Face Transplant Fact Sheet

History and Evolution of Face Transplantation

The world’s first partial face transplant was completed in 2005 in France. At five years, the patient, whose tissues were damaged in a dog attack, is the longest surviving face transplant recipient. The first full face transplant in the United States was successfully completed in 2008 and the second in 2009.

Researchers at UPMC believe that reducing the number, dosage and frequency of drugs will significantly minimize the adverse effects of immunosuppression, thus optimizing the life-enhancing outcomes of face transplantation.

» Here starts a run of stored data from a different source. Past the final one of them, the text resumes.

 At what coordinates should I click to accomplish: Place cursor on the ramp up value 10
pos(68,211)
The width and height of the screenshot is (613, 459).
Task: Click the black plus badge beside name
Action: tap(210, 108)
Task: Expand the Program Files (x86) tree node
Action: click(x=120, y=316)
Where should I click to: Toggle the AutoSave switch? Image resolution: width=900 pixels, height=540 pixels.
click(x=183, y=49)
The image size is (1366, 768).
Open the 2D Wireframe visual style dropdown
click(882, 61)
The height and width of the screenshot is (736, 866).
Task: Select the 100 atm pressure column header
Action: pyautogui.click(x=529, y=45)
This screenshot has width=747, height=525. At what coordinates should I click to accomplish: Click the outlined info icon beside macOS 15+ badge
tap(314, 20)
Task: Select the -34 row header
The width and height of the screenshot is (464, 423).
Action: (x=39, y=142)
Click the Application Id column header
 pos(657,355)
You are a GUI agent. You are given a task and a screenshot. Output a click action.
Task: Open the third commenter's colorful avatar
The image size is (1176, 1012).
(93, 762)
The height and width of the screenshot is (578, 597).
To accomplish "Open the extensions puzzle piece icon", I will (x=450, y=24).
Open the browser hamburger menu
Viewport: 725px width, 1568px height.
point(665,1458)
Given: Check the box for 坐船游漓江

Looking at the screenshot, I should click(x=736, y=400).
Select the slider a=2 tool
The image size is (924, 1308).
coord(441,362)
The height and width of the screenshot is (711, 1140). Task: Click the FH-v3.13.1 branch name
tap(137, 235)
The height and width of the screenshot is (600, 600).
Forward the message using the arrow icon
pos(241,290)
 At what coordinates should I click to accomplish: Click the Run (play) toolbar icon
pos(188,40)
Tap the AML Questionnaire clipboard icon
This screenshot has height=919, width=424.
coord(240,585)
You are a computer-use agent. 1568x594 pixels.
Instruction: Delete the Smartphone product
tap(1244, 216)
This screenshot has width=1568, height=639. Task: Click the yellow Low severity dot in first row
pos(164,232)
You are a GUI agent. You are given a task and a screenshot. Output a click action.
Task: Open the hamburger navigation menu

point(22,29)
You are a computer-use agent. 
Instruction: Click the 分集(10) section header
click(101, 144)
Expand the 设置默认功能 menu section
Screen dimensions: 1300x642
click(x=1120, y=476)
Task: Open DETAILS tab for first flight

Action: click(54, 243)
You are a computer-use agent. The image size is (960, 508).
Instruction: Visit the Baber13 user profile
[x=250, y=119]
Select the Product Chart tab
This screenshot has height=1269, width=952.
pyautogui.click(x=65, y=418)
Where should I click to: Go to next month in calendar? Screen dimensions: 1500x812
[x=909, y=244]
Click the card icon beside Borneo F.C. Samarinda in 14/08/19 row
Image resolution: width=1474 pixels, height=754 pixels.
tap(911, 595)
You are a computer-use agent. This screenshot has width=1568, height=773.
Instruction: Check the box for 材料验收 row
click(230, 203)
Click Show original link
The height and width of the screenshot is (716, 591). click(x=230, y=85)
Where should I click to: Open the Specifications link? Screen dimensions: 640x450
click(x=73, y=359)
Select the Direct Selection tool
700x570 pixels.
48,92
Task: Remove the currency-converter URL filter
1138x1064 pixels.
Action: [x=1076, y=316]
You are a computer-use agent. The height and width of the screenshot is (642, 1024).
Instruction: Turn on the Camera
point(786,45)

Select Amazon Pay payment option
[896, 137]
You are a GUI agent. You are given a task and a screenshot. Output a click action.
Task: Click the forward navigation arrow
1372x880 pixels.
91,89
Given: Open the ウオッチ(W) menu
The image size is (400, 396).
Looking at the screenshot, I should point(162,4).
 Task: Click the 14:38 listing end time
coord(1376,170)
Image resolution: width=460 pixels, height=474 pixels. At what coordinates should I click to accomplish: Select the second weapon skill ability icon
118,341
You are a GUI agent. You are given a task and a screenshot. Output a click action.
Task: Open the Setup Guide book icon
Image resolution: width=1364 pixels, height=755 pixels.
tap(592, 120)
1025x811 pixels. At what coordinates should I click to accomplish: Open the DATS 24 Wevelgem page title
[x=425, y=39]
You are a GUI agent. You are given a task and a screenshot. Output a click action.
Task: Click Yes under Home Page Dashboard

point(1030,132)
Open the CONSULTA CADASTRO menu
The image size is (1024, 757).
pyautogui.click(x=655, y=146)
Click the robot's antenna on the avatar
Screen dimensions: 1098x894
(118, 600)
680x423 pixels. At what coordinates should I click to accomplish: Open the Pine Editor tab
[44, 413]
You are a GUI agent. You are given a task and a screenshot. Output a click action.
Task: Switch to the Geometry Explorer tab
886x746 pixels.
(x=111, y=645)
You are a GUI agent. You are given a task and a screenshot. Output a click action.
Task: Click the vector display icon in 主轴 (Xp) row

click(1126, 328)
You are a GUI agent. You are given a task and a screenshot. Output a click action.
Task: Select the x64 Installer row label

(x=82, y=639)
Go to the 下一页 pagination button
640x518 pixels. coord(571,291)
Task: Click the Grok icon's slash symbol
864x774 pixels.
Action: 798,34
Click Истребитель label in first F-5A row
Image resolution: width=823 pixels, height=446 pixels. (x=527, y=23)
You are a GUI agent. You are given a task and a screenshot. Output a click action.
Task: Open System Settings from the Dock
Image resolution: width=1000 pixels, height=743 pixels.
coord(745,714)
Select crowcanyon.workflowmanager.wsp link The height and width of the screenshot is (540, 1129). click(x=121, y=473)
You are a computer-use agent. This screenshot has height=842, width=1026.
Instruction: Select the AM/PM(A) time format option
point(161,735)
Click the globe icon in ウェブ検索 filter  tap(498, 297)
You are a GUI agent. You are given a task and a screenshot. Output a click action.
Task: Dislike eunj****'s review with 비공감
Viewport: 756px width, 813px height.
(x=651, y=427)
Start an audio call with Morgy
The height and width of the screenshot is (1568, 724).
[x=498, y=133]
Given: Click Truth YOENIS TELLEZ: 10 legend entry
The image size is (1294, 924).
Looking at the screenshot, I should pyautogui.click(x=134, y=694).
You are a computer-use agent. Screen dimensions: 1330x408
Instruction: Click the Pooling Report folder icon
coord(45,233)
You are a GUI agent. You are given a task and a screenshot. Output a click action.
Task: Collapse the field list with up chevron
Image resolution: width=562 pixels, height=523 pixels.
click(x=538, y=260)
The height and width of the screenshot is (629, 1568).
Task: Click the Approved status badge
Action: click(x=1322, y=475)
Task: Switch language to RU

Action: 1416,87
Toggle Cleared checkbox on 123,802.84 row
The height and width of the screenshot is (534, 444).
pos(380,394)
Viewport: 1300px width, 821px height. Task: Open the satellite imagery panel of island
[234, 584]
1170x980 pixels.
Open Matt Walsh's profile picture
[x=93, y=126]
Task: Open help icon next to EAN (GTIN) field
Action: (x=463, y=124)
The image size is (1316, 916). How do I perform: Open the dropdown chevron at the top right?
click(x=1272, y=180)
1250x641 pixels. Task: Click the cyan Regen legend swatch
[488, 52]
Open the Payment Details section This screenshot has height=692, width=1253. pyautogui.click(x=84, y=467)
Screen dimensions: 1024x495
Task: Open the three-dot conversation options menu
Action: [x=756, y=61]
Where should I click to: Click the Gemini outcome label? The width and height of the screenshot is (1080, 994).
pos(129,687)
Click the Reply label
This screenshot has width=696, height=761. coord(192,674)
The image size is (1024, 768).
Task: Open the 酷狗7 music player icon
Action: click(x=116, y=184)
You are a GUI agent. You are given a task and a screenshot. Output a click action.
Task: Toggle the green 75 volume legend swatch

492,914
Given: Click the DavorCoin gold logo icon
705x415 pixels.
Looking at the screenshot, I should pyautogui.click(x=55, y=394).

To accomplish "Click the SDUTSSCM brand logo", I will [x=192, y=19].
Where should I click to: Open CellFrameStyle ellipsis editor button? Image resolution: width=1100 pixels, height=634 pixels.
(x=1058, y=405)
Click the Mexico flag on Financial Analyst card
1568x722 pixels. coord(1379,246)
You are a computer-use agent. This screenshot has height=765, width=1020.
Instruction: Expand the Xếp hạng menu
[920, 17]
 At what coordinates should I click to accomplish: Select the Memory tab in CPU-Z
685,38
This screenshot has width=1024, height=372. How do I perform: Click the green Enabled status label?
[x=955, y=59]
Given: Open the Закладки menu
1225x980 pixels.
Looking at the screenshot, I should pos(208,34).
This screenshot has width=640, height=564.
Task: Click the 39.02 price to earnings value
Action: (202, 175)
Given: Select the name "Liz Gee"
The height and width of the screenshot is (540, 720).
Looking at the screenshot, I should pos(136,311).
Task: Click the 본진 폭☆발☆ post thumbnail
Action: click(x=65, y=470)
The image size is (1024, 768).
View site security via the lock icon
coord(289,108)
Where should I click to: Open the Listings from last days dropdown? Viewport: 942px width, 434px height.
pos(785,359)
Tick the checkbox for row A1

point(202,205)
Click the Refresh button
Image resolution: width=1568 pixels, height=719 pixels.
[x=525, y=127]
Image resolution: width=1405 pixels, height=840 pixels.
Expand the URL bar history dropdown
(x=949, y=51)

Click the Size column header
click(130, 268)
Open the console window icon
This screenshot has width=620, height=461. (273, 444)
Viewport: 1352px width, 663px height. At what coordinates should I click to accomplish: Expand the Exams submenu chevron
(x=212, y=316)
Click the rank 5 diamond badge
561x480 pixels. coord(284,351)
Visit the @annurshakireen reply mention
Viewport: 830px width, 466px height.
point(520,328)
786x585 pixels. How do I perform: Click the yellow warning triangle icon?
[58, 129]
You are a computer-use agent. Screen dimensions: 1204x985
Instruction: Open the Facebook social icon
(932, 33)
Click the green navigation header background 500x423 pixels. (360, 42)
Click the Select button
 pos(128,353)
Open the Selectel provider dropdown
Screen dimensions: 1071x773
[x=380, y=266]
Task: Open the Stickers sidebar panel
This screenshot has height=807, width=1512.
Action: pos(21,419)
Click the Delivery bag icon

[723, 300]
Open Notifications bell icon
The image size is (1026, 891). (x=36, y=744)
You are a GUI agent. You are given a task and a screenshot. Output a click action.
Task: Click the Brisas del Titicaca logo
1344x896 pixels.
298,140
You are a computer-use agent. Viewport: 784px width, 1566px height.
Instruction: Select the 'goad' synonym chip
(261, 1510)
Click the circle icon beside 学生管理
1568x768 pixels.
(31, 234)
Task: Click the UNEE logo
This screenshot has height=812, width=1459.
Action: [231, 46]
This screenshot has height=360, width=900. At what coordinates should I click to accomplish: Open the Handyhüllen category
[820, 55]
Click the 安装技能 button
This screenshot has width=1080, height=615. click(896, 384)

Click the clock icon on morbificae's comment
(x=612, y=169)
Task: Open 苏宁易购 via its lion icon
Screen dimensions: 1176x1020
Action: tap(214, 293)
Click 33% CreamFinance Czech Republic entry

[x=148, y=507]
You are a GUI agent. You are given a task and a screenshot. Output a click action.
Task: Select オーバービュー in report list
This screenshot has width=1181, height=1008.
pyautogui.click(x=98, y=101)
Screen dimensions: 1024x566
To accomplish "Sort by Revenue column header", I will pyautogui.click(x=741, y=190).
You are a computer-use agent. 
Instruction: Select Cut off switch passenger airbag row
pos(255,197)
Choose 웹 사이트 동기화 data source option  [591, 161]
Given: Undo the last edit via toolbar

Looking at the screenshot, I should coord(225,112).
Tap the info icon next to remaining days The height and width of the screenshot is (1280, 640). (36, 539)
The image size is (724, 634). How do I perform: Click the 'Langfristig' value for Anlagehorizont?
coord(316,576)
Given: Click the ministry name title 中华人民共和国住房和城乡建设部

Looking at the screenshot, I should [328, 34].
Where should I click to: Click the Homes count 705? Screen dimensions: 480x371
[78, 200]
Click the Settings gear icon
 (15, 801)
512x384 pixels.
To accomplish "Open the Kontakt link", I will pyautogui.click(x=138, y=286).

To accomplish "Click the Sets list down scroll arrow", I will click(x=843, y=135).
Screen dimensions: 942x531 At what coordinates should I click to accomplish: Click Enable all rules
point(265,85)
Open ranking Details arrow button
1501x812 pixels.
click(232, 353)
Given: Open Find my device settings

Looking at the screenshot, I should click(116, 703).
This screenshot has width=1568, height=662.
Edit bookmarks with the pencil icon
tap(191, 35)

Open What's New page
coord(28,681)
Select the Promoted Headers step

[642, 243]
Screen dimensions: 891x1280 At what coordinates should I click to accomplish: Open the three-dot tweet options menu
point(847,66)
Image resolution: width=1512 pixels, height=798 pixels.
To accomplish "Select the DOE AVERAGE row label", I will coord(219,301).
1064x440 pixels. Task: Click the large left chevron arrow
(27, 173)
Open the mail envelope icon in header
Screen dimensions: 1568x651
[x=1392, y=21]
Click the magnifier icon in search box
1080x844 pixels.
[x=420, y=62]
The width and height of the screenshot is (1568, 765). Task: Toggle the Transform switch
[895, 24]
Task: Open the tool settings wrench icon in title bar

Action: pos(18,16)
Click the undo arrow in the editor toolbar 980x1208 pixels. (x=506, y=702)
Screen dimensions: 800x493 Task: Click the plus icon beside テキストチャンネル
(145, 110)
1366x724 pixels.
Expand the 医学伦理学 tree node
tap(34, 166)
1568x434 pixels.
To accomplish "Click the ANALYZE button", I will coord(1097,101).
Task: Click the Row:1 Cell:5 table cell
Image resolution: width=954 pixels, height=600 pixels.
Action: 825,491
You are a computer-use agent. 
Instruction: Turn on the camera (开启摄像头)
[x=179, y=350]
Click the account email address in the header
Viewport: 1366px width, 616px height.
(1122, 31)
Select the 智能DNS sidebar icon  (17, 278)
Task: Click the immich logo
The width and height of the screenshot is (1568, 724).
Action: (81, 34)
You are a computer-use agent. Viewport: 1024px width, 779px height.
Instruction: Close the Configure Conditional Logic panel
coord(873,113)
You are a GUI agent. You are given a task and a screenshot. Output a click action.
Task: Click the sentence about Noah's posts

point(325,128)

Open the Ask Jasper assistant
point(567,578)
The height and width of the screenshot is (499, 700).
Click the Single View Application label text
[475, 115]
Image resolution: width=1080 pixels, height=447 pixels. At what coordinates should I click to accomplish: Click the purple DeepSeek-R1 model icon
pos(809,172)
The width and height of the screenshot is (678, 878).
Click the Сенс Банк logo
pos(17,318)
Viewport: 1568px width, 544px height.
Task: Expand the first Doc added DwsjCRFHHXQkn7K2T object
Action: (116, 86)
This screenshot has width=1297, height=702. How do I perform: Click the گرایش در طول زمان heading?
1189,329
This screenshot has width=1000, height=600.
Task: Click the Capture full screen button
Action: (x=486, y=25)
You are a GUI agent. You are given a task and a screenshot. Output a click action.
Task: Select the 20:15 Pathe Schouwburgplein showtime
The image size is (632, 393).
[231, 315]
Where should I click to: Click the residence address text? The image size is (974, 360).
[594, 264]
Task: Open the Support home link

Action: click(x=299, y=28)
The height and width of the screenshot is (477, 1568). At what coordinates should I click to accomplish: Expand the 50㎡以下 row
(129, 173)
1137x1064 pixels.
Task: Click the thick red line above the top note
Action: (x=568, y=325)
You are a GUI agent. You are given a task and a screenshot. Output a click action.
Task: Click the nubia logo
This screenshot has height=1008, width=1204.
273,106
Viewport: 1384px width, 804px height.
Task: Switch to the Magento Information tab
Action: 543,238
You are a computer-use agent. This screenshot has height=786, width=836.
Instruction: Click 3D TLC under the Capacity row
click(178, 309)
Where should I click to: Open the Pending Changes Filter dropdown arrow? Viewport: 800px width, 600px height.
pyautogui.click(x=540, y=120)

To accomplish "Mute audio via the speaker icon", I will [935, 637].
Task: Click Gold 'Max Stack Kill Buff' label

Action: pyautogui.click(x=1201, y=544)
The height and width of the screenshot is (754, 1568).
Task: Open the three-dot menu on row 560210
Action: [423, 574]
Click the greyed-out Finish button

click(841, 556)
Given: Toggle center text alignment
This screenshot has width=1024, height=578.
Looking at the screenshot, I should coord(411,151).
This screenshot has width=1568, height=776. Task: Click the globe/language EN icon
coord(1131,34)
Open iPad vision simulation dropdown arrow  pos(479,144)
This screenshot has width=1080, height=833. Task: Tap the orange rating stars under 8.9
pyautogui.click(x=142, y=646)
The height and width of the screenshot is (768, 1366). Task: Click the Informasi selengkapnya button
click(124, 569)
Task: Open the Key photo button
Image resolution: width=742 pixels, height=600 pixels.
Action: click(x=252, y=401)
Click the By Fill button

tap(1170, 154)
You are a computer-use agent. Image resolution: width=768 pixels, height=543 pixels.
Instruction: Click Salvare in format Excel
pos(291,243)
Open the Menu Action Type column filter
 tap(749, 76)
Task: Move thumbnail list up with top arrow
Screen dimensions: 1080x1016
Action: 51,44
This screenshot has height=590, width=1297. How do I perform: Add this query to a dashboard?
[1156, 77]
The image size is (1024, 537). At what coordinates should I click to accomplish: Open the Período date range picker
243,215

In doing so, composite tissue allotransplantation (CTA) researchers can increase the clinical applicability of face transplantation and achieve the goal of making it a routine reconstructive surgical procedure for patients suffering from major facial injuries.

Immunosuppression in Face Transplantation – The Pittsburgh Protocol

The treatment protocol at UPMC has been successful thus far in hand transplantation as well as in kidney and liver transplants in reducing drug treatment after surgery. The goal of the current study is to reduce the long-term risks of the conventional triple-drug therapy used to prevent the body from rejecting transplanted organs and tissues.

The risks of high dosages and combinations of anti-rejection drugs are well documented.  Because these drugs have to be taken for as long as the person retains the transplanted tissues, doctors are especially concerned about their toxic side effects, which can include hypertension, diabetes, increased risk of infection,  liver and kidney dysfunction and increased risk of developing certain types of cancers. Unlike a liver or heart transplant, where the life-saving benefit outweighs the risk of lifetime use of anti-rejection drugs, a similar argument for a non-life saving transplant like a face or hand has been problematic. 

Building on decades of immunology research at the Thomas E. Starzl Transplantation Institute at UPMC, the Division  of Plastic and Reconstructive Surgery at UPMC has developed a treatment protocol based on a two-phase regimen that it believes will enable patients to be treated with a reduced dosage of anti-rejection drugs for the long-term.

Patients in the UPMC program receive a bone marrow infusion from the donor shortly after the face transplant. Researchers deliver the bone marrow at this point to help the recipient overcome the initial overwhelming immune response against the transplanted facial tissues. The bone marrow cells target specific cells that could reject the new tissues and help “re-educate” the immune system so that the transplanted tissues are attacked as a foreign object. Patients will be treated with tacrolimus, a drug that was first used in liver transplants by Dr. Starzl over two decades ago.  Tacrolimus has successfully prevented rejection at low doses and at reduced frequency in hand, kidney and liver transplants performed at UPMC.

UPMC Face Transplant Program

Currently, the division is seeking participants with significant facial injury, trauma, deficits or deformities to enroll in their face transplant study. Patients must be between the ages of 18 and 65 and have tissue structure damage including, but not limited to, mid-face structures such as the eyelids, nose and lips.

Patients should expect to undergo extensive therapy following the transplant to regain function and movement in the transplanted tissues.  They will also have to remain in the Pittsburgh area for up to three months following surgery to be closely monitored and treated for signs of rejection and to participate in intensive rehabilitation therapy.